An important part of managing your California company is protecting its assets and proprietary information. However, business transactions and other circumstances may require you to share some data with other businesses, organizations or individuals. In these situations, you may want to create a confidentiality agreement for the other parties to sign. This document, also known as a nondisclosure agreement, may help ensure your company’s sensitive information remains secure.
Forbes lists several common situations where your business may benefit from an NDA. For example, if you want to sell your company, you may need to share sensitive financial data with a prospective buyer. A presentation about a new invention or product to an investor may include proprietary data you want to keep secure. If you hire a business consultant or marketing firm, you may need to share sensitive information as part of the work agreement. In cases such as these, having others sign a confidentiality agreement may reduce the chances of your company’s private data becoming public knowledge.

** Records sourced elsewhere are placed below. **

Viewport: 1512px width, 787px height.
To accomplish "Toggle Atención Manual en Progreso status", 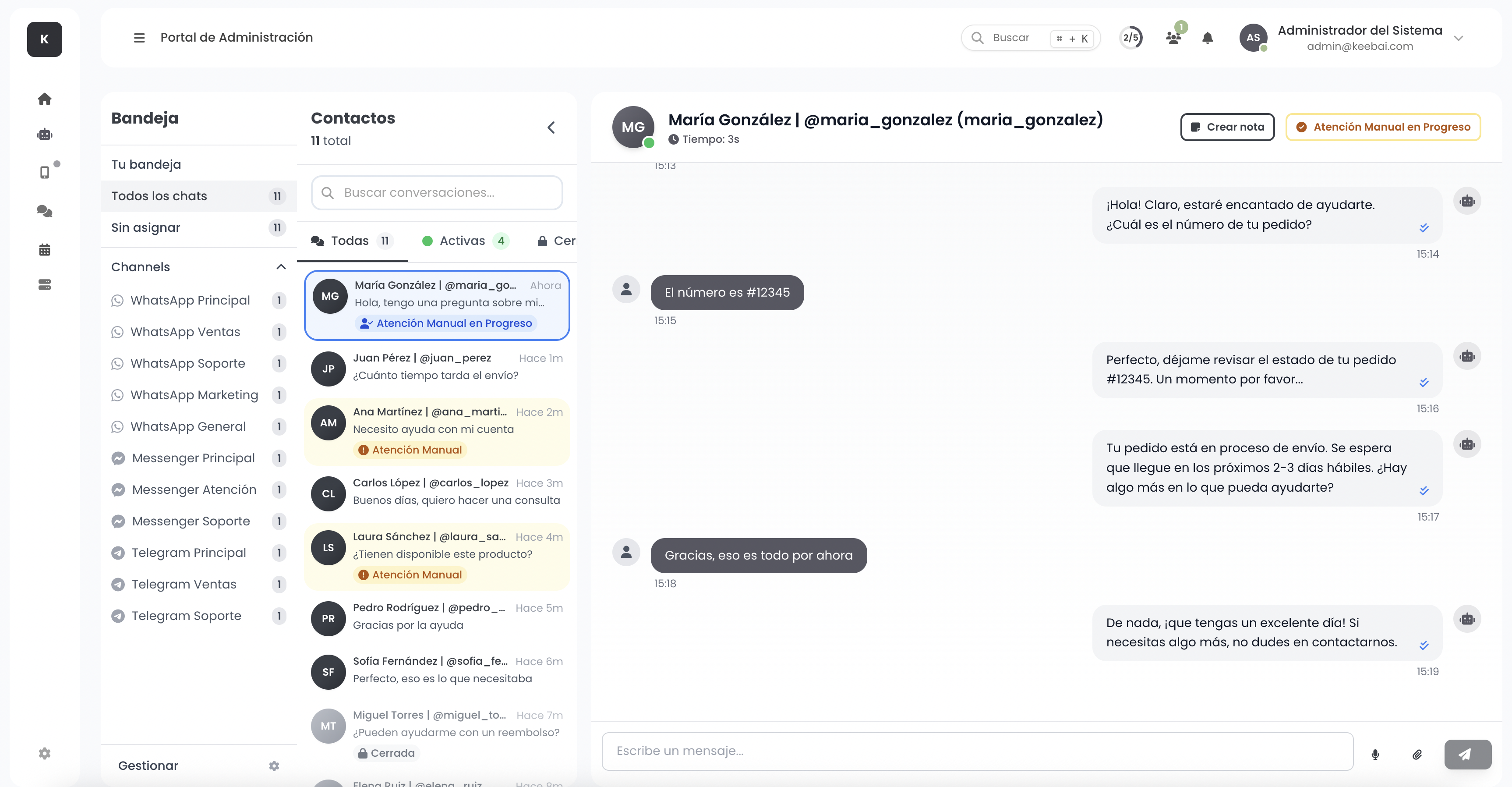I will click(1384, 127).
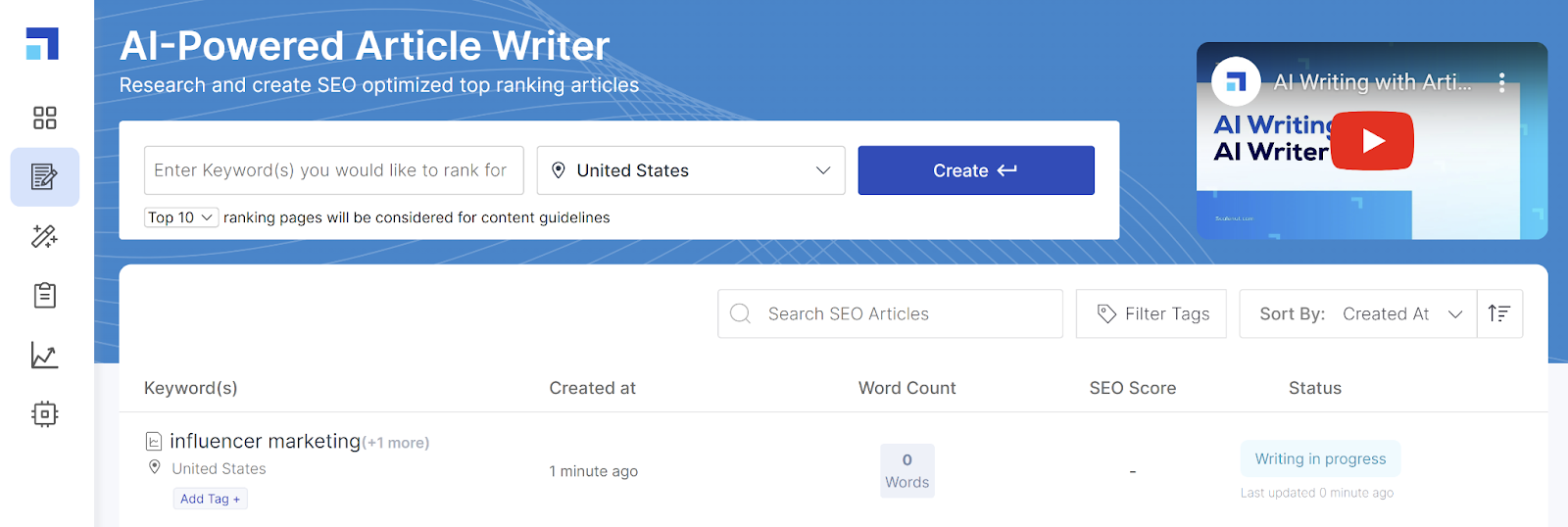Play the AI Writing YouTube video

tap(1372, 141)
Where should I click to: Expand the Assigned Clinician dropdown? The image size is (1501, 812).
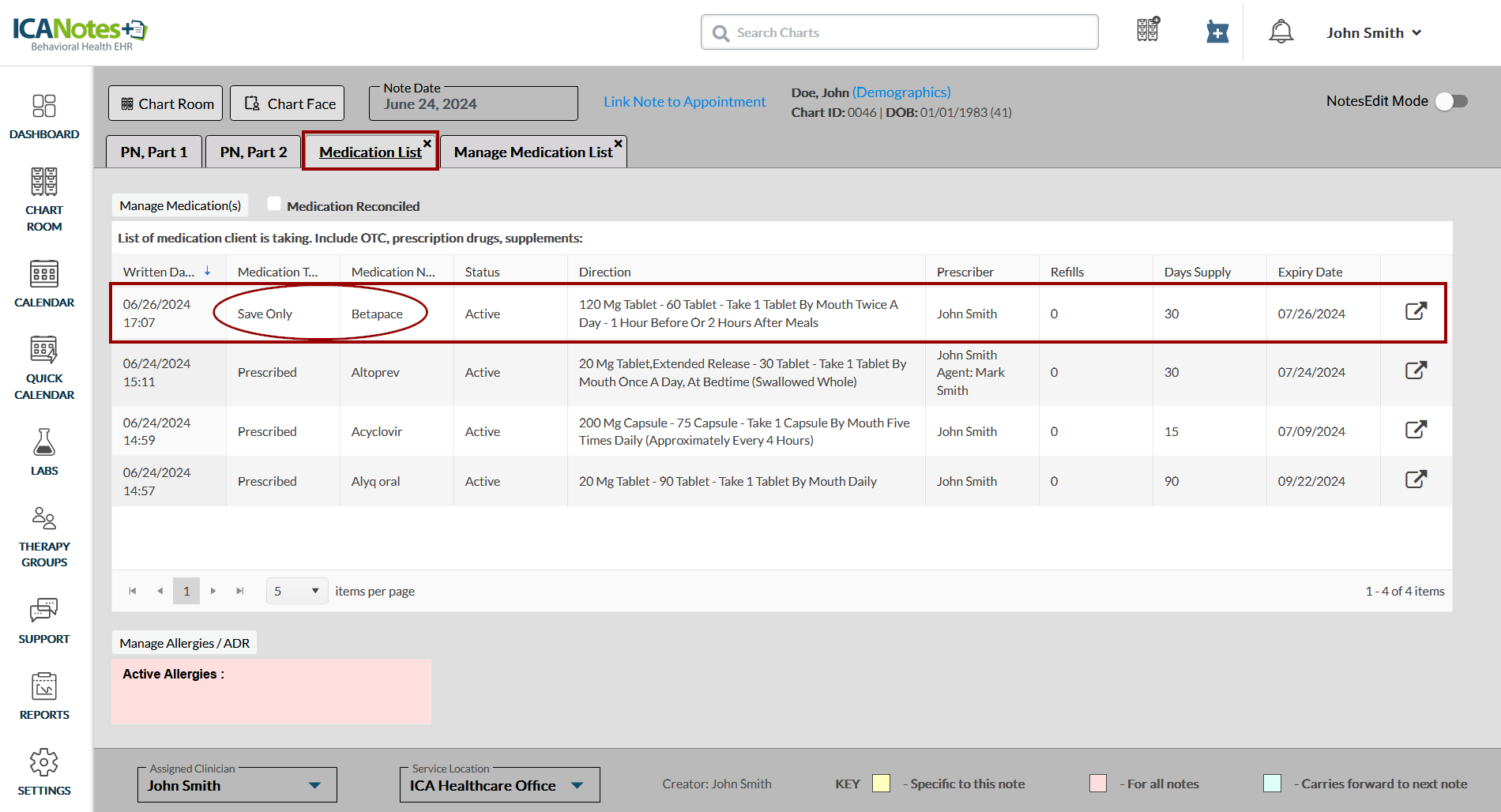point(314,785)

There are two basic types of NDAs: mutual and one-sided. You may use a one-sided agreement when your company will be the only party sharing information. If the situation requires you and another business to share confidential information back and forth, you may want to draft a mutual NDA. In general, a confidentiality agreement should include some basic elements: the names of all involved parties, the definition of the confidential data, the term of the agreement and any exclusions to the nondisclosure requirement. You may need to include other things in your NDA to cover unique circumstances, such as what should happen in case of a legal dispute.
This general information on nondisclosure agreements is intended to educate and should not be interpreted as legal advice.